By any measure, contemporary research in moral psychology has been a remarkable success. Psychologists and neuroscientists have reported a vast array of findings and proposed a wide range of theories about the mental processes underlying moral judgment and moral behavior, and have collectively produced extraordinary insights into the moral mind.  It is unclear, however, that moral psychology is equally a pedagogic success:  as with any pathbreaking research, there are challenging questions about how advances in research should inform instruction.  The intensely interdisciplinary nature of moral psychology makes these questions particularly acute, because individual instructors trained in specialized fields may lack comprehensive expertise.  This symposium brings together representatives of the disciplines that have been most involved in the field’s development, philosophy and psychological science, to discuss and debate how research in moral psychology can best be integrated into the curriculum in philosophy. 

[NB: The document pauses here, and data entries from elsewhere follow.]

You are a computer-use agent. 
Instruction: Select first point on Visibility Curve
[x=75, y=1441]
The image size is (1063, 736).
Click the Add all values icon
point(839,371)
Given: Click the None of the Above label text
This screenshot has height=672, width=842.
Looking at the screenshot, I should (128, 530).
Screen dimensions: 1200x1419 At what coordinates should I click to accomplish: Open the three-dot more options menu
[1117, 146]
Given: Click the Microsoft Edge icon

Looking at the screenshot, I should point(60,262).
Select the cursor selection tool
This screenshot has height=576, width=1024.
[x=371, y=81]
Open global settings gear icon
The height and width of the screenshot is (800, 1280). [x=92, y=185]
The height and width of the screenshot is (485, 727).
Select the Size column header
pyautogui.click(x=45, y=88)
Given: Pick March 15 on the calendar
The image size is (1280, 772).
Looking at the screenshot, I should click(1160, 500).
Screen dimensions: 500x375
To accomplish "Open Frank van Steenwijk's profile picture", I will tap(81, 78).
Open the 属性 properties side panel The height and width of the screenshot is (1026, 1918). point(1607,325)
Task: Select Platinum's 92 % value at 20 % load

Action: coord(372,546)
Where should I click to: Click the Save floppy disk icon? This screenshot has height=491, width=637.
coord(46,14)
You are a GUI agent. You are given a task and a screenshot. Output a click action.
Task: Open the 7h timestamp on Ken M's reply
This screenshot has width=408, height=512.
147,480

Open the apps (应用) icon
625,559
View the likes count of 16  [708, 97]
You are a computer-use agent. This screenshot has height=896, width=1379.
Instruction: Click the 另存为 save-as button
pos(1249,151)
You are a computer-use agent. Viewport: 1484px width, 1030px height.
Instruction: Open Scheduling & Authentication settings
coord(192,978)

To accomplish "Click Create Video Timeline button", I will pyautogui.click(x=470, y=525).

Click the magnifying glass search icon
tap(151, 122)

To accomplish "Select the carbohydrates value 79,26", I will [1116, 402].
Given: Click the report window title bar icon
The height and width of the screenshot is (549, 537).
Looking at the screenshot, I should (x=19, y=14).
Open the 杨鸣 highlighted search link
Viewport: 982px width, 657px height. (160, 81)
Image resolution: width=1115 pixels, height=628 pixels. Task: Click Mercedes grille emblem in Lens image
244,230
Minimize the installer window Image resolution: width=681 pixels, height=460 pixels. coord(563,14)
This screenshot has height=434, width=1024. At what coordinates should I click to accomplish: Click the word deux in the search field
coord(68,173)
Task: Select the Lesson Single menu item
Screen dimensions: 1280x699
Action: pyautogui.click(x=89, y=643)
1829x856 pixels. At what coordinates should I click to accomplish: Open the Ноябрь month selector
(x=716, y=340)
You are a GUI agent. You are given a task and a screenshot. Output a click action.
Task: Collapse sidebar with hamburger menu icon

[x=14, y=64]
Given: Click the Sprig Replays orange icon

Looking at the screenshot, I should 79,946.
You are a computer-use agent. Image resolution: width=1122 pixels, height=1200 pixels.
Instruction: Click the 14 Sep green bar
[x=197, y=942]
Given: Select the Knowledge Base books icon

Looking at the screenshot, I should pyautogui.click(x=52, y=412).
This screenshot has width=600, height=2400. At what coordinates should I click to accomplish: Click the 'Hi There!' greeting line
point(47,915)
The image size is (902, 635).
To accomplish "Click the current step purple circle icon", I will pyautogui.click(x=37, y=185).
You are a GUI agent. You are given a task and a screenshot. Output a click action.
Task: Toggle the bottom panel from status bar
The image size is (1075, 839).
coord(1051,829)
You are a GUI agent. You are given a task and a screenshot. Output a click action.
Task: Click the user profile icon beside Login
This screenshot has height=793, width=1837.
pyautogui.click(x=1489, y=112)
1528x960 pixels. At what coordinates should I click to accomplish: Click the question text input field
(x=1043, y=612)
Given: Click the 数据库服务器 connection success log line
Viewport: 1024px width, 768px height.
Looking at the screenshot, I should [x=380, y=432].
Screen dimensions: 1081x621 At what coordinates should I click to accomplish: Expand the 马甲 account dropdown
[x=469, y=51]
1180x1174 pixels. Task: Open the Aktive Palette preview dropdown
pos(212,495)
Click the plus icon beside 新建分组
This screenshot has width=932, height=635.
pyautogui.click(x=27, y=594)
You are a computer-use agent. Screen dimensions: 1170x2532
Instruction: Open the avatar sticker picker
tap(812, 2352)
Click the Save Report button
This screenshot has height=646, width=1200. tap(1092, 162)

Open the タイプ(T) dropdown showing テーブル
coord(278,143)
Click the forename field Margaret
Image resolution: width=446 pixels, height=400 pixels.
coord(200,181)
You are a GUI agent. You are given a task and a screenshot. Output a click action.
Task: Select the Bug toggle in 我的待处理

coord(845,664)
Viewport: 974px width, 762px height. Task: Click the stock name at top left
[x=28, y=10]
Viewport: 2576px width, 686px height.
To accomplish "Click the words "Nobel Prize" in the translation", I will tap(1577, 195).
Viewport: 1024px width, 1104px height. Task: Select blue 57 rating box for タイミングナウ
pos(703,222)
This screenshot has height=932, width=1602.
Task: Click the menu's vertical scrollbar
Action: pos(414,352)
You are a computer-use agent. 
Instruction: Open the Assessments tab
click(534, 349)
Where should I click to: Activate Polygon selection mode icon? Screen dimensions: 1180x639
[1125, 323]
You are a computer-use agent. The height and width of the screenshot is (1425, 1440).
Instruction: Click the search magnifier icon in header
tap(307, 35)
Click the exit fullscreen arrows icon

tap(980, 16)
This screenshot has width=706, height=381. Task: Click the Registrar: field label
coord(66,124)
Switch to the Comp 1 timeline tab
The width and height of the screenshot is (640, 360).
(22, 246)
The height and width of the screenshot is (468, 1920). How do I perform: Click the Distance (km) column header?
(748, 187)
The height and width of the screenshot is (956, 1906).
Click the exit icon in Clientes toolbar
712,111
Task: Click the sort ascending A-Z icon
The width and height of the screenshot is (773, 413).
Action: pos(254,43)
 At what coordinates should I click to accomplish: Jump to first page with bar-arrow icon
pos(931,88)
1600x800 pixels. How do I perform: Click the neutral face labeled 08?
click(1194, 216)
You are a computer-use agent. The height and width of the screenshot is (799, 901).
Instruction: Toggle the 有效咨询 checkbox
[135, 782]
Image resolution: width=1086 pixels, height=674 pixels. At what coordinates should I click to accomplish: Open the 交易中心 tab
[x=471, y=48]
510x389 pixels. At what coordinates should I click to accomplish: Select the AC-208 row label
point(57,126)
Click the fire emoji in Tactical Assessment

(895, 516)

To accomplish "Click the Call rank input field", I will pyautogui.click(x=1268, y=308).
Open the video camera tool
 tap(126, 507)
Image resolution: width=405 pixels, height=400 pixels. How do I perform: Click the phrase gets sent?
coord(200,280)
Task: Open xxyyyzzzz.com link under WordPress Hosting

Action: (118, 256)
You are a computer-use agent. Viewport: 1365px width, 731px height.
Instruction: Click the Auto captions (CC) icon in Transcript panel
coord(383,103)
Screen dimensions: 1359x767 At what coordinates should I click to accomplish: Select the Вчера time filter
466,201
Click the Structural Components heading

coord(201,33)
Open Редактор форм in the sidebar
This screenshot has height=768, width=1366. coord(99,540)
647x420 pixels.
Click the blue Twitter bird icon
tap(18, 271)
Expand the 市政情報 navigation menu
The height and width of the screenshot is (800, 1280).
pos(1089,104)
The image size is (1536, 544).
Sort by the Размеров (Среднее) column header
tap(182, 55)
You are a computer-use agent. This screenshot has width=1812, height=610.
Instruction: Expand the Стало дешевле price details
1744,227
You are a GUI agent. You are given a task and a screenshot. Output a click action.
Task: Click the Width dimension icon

Register for this event with Kim Girman at [email protected].

Symposium Speakers

Kwame Anthony Appiah
New York University

John Doris
Cornell University

Joshua Greene
Harvard University

Adam Lerner
New York University

Tania Lombrozo
Princeton University

Laura Niemi
University of Toronto

Walter Sinnott-Armstrong
Duke University

Stephen Stich
Rutgers University

Valerie Tiberius
University of Minnesota

Monique Wonderly
University of California San Diego

Chair

Stephen Stich
Visiting Professor for
Distinguished Teaching,
University Center for Human Values

 

Schedule

9:30 – 9:35 
           Stephen Stich (Rutgers & UCHV), Welcoming Remarks

9:35 – 10:20
           Joshua Greene (Harvard University), Explaining Philosophy

10:20 – 10:30
           Kwame Anthony Appiah (NYU), Valerie Tiberius (University of Minnesota), and members of the audience, Comments & Questions

10:30 – 10:50
           Adam Lerner (NYU), Empirical Moral Psychology and the Goals of Philosophical Instruction

10:50 – 11:00
           Kwame Anthony Appiah, Valerie Tiberius, and members of the audience, Comments & Questions

11:15 – 11:35
           Laura Niemi (Toronto), Applied Moral Psychology: Why & How

11:35 – 11:45
          Kwame Anthony Appiah, Valerie Tiberius, and members of the audience, Comments & Questions

11:45 – 12:05
          Monique Wonderly (UCSD),  A Tale of Two Courses: Potholes and Progress at the Intersection of Ethics and Empirical Moral Psychology

12:05 – 12:15
          Kwame Anthony Appiah, Valerie Tiberius, and members of the audience, Comments & Questions

1:15 – 1:55
          Tania Lombrozo & Corey Cusimano (Princeton), The Folk  Ethics of Belief

1:55 – 2:05
          Kwame Anthony Appiah, Valerie Tiberius, and members of the audience, Comments & Questions

2:05 – 2:25
          John Doris (Cornell), The Moral Psychology of Business

2:25 – 2:35
          Kwame Anthony Appiah, Valerie Tiberius, and members of the audience, Comments & Questions

2:50 -3:20
          Walter Sinnott-Armstrong (Duke), How to Ask the Right Questions in Moral Psychology

3:20 – 3:30
         Kwame Anthony Appiah, Valerie Tiberius, and members of the audience, Comments & Questions

3:30 – 4:00
        Kwame Anthony Appiah, Valerie Tiberius, all the speakers, and members of the audience, What Have We Learned?